Curieusement, la puissance et l’étendue des prérogatives du SGG n’a jamais été l’objet d’un débat, pas même durant la constitution du récent gouvernement. La question de la révision à la baisse des attributions de ce département - en s’inspirant de plusieurs autres pays, où son rôle est confiné à de simples tâches administratives - n’est d’ailleurs que timidement soulevée au sein des partis. En revanche, l’unanimité est faite autour de la nécessité de garder ce département sous la tutelle du Palais. “Confier ce département à un politique dans un gouvernement de coalition, comprenant plusieurs partis, engendrerait une guerre de clans dans le gouvernement. Le fait qu’il soit un département de souveraineté garantit au moins une certaine neutralité”, conclut cet ex-secrétaire d’Etat. Il est vrai que dans le landerneau politique marocain, on se console comme on peut...

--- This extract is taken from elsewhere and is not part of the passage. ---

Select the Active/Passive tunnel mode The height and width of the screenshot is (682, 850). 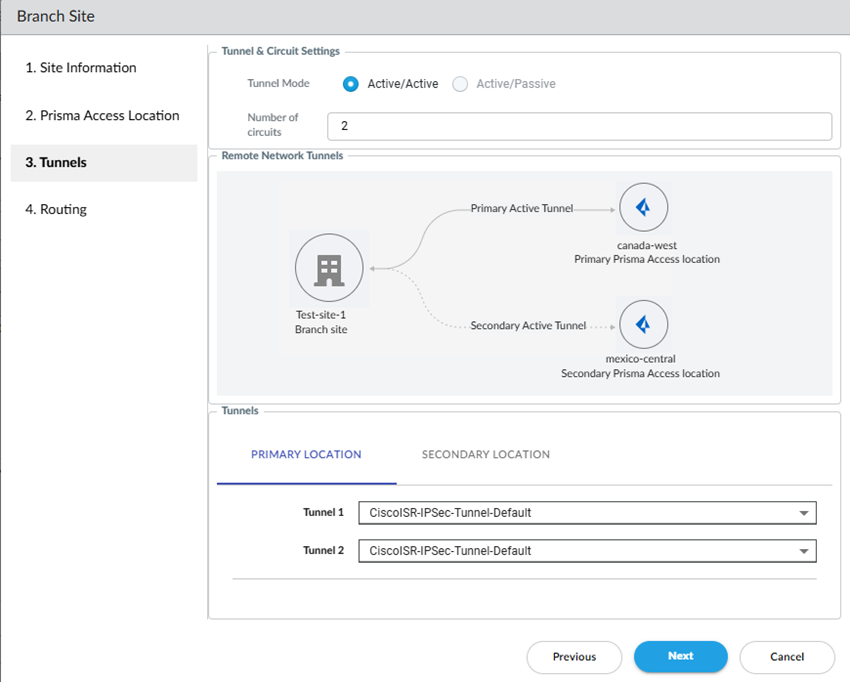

Succession. Et l’après Rabiî ?

Abdessadek Rabiî est un juriste dont l’expertise est reconnue même par ses détracteurs. “C’est une encyclopédie ambulante. Dans les ouvrages qui encombrent la bibliothèque de son bureau, il est capable de piocher directement la page et l’article de loi précis pour appuyer son argumentaire”, raconte un ministre, qui a eu à passer plusieurs fois par le bureau de Rabiî. Des compétences qui lui valent sa longévité (14 ans !) au poste de secrétaire général du gouvernement, dans lequel il vient d’être reconduit au sein du gouvernement El Fassi… en dépit des rumeurs persistantes sur son éventuel départ. Et si le remplacement de Rabiî est évoqué, c’est essentiellement à cause de la détérioration de son état de santé. En 2005 déjà, l’homme avait dû s’absenter plusieurs semaines pour subir une intervention chirurgicale en France. Et depuis, à en croire certains de ses collaborateurs, il travaille essentiellement à partir de son domicile. Reste qu’il sera bien difficile de lui trouver un successeur. “Dénicher un juriste de cette carrure est aujourd’hui un casse-tête pour les chasseurs de tête du Palais”, explique un haut cadre d’un parti politique. Omar Azziman et Noureddine Bensouda (actuel directeur des impôts), dont les noms ont un temps circulé, n’ont visiblement pas (encore) convaincu.